A major driver behind undertaking a pricing transformation effort is the acknowledgement that price negotiations both take too long and also lead to discounts and rebates that are too big. Executives are looking for a way to bring these negotiation decisions under control in the hopes of reducing price erosion and improving profit capture.
Pricing executives are good at meeting that goal. A typical pricing transformation delivers a 2% improvement in prices without loss of sales volume with or without a software implementation. The improvement is a direct result of reigning in price negotiations, replacing them with a calibrated strategic pricing policy, and targeting specific areas where prices could be raised for some customers. The process utilizes statistics and machine learning to drive intelligence augmented decision making. The result is more accurate pricing.
Stated simply: Pricing transformations improve profits by improving accuracy and control. In practice, however, it isn’t so simple.
Pricing Accuracy Requires Less Price Negotiation
For example, consider a set of transactions for the same offering that range in price within some band between a high and a low price.
Statistically, one can find where the average price on this offering rests. This average price is an accurate representation of the price the company has been able to capture. Strategically, the company may choose to raise or lower that price in a controlled manner (preferably raise). But, as a first goal, executives need to determine where the average price rests.
If the company was to seek to do no more than reduce uncontrolled discounts and rebates resulting from price negotiations by enforcing a single accurate price, it may be tempted to use the average price as the new price.
Yet now, all price negotiations must stop just to retain the current profitability. If the policy surrounding price negotiations is not changed, then the result would be to do no more than lower prices overall, as the new range of prices shifts towards a lower price floor.

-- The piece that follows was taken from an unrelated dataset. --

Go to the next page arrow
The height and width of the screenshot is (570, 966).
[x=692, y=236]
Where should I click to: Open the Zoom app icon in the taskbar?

To prevent that, executives must raise the target price and reduce the acceptable range of price negotiations. The result may look as follows:
Less Price Negotiations Threaten Sales Power
Deploying a more accurate target price higher price floor means salespeople can’t negotiate prices to the same degree as they did before. Instead, the pricing policy delivers them a realistic and accurate target price, and sales must be held accountable for hitting that target or near to it.
Reducing the negotiating range of salespeople in their interaction with customers is reducing some of the power salespeople have over how customers are managed. Instead, that power is shifted to pricing with the support of marketing, finance, and the CEO, and enforced through pricing policy.
Many times, sales executives won’t want to let go of that power. They will express fears that the loss of that power will result in the loss of sales, and that the whole pricing transformation itself is doomed to harm profits, not help them. As such, they will argue for a wider allowable range of price negotiations.
You can’t have your cake and eat it too.
While the accuracy of then new target price can be defended through pictures, graphs, statistics, and simulations, one must address a simple tradeoff: for every little bit of price negotiation you want to allow, one must raise the target price a little more.
A simple table can be used to make the tradeoff explicit. From this table, one can see that if the expected average price erosion resulting from price negotiations is 5.0%, then price must be raised by 5.3% above that which accurately represents the overall expected average price to capture. If sales wants even more freedom to negotiate prices, then prices have to be raised even higher.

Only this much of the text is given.